··· Listed entries ···

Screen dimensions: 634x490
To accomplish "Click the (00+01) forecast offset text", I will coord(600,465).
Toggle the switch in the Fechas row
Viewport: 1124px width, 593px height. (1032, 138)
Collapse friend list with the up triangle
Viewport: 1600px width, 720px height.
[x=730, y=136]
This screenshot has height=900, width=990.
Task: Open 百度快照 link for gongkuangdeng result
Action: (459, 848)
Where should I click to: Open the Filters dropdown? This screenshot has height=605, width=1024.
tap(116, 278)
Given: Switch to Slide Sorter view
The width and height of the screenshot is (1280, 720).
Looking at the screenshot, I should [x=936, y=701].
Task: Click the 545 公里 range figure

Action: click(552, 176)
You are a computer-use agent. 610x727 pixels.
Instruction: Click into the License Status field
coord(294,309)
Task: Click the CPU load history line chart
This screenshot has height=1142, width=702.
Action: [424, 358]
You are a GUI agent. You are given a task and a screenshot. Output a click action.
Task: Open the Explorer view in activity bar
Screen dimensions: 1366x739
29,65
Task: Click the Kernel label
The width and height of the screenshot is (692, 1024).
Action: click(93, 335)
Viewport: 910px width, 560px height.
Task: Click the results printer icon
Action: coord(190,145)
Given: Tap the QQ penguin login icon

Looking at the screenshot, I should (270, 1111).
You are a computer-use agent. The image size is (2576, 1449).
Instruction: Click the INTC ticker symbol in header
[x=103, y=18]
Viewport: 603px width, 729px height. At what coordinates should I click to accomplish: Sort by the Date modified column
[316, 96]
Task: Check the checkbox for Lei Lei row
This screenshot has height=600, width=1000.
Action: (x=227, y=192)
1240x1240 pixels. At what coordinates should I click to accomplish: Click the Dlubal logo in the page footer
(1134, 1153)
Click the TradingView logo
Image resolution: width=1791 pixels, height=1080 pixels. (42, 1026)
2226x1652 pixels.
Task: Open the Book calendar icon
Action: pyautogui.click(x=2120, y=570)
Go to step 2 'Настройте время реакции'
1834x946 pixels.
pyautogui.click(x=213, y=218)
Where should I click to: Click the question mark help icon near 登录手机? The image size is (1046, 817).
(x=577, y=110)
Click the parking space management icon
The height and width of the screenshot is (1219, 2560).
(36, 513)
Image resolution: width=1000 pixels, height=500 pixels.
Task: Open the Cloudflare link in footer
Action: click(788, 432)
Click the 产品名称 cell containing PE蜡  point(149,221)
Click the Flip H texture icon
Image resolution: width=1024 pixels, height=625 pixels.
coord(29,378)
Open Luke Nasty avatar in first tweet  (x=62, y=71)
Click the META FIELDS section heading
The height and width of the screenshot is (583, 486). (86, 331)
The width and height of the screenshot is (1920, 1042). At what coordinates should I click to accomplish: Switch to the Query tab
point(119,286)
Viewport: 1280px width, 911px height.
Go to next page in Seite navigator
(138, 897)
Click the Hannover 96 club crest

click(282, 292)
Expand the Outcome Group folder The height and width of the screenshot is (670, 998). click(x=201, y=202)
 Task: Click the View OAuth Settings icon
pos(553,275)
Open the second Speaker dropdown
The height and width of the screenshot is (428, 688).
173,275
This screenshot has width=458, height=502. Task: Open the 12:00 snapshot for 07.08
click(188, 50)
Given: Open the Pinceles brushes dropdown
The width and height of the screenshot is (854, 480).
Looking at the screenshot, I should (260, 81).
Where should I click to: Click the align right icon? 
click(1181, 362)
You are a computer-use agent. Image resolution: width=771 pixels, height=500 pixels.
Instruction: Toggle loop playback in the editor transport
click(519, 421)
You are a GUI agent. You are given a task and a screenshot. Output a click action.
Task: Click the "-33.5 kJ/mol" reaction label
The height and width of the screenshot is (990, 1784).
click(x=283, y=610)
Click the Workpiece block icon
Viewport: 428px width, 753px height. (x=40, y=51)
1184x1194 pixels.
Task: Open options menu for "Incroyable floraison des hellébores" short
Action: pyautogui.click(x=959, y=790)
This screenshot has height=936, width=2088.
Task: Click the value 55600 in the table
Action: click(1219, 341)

···

What to do
Rewrite every line of the stored data above as a numbered list, omitting blank lines.

The answer
1. Screen dimensions: 634x490
2. To accomplish "Click the (00+01) forecast offset text", I will coord(600,465).
3. Toggle the switch in the Fechas row
4. Viewport: 1124px width, 593px height. (1032, 138)
5. Collapse friend list with the up triangle
6. Viewport: 1600px width, 720px height.
7. [x=730, y=136]
8. This screenshot has height=900, width=990.
9. Task: Open 百度快照 link for gongkuangdeng result
10. Action: (459, 848)
11. Where should I click to: Open the Filters dropdown? This screenshot has height=605, width=1024.
12. tap(116, 278)
13. Given: Switch to Slide Sorter view
14. The width and height of the screenshot is (1280, 720).
15. Looking at the screenshot, I should [x=936, y=701].
16. Task: Click the 545 公里 range figure
17. Action: click(552, 176)
18. You are a computer-use agent. 610x727 pixels.
19. Instruction: Click into the License Status field
20. coord(294,309)
21. Task: Click the CPU load history line chart
22. This screenshot has height=1142, width=702.
23. Action: [424, 358]
24. You are a GUI agent. You are given a task and a screenshot. Output a click action.
25. Task: Open the Explorer view in activity bar
26. Screen dimensions: 1366x739
27. 29,65
28. Task: Click the Kernel label
29. The width and height of the screenshot is (692, 1024).
30. Action: click(93, 335)
31. Viewport: 910px width, 560px height.
32. Task: Click the results printer icon
33. Action: coord(190,145)
34. Given: Tap the QQ penguin login icon
35. Looking at the screenshot, I should (270, 1111).
36. You are a computer-use agent. The image size is (2576, 1449).
37. Instruction: Click the INTC ticker symbol in header
38. [x=103, y=18]
39. Viewport: 603px width, 729px height. At what coordinates should I click to accomplish: Sort by the Date modified column
40. [316, 96]
41. Task: Check the checkbox for Lei Lei row
42. This screenshot has height=600, width=1000.
43. Action: (x=227, y=192)
44. 1240x1240 pixels. At what coordinates should I click to accomplish: Click the Dlubal logo in the page footer
45. (1134, 1153)
46. Click the TradingView logo
47. Image resolution: width=1791 pixels, height=1080 pixels. (42, 1026)
48. 2226x1652 pixels.
49. Task: Open the Book calendar icon
50. Action: pyautogui.click(x=2120, y=570)
51. Go to step 2 'Настройте время реакции'
52. 1834x946 pixels.
53. pyautogui.click(x=213, y=218)
54. Where should I click to: Click the question mark help icon near 登录手机? The image size is (1046, 817).
55. (x=577, y=110)
56. Click the parking space management icon
57. The height and width of the screenshot is (1219, 2560).
58. (36, 513)
59. Image resolution: width=1000 pixels, height=500 pixels.
60. Task: Open the Cloudflare link in footer
61. Action: click(788, 432)
62. Click the 产品名称 cell containing PE蜡  point(149,221)
63. Click the Flip H texture icon
64. Image resolution: width=1024 pixels, height=625 pixels.
65. coord(29,378)
66. Open Luke Nasty avatar in first tweet  (x=62, y=71)
67. Click the META FIELDS section heading
68. The height and width of the screenshot is (583, 486). (86, 331)
69. The width and height of the screenshot is (1920, 1042). At what coordinates should I click to accomplish: Switch to the Query tab
70. point(119,286)
71. Viewport: 1280px width, 911px height.
72. Go to next page in Seite navigator
73. (138, 897)
74. Click the Hannover 96 club crest
75. click(282, 292)
76. Expand the Outcome Group folder The height and width of the screenshot is (670, 998). click(x=201, y=202)
77.  Task: Click the View OAuth Settings icon
78. pos(553,275)
79. Open the second Speaker dropdown
80. The height and width of the screenshot is (428, 688).
81. 173,275
82. This screenshot has width=458, height=502. Task: Open the 12:00 snapshot for 07.08
83. click(188, 50)
84. Given: Open the Pinceles brushes dropdown
85. The width and height of the screenshot is (854, 480).
86. Looking at the screenshot, I should (260, 81).
87. Where should I click to: Click the align right icon? 
88. click(1181, 362)
89. You are a computer-use agent. Image resolution: width=771 pixels, height=500 pixels.
90. Instruction: Toggle loop playback in the editor transport
91. click(519, 421)
92. You are a GUI agent. You are given a task and a screenshot. Output a click action.
93. Task: Click the "-33.5 kJ/mol" reaction label
94. The height and width of the screenshot is (990, 1784).
95. click(x=283, y=610)
96. Click the Workpiece block icon
97. Viewport: 428px width, 753px height. (x=40, y=51)
98. 1184x1194 pixels.
99. Task: Open options menu for "Incroyable floraison des hellébores" short
100. Action: pyautogui.click(x=959, y=790)
101. This screenshot has height=936, width=2088.
102. Task: Click the value 55600 in the table
103. Action: click(1219, 341)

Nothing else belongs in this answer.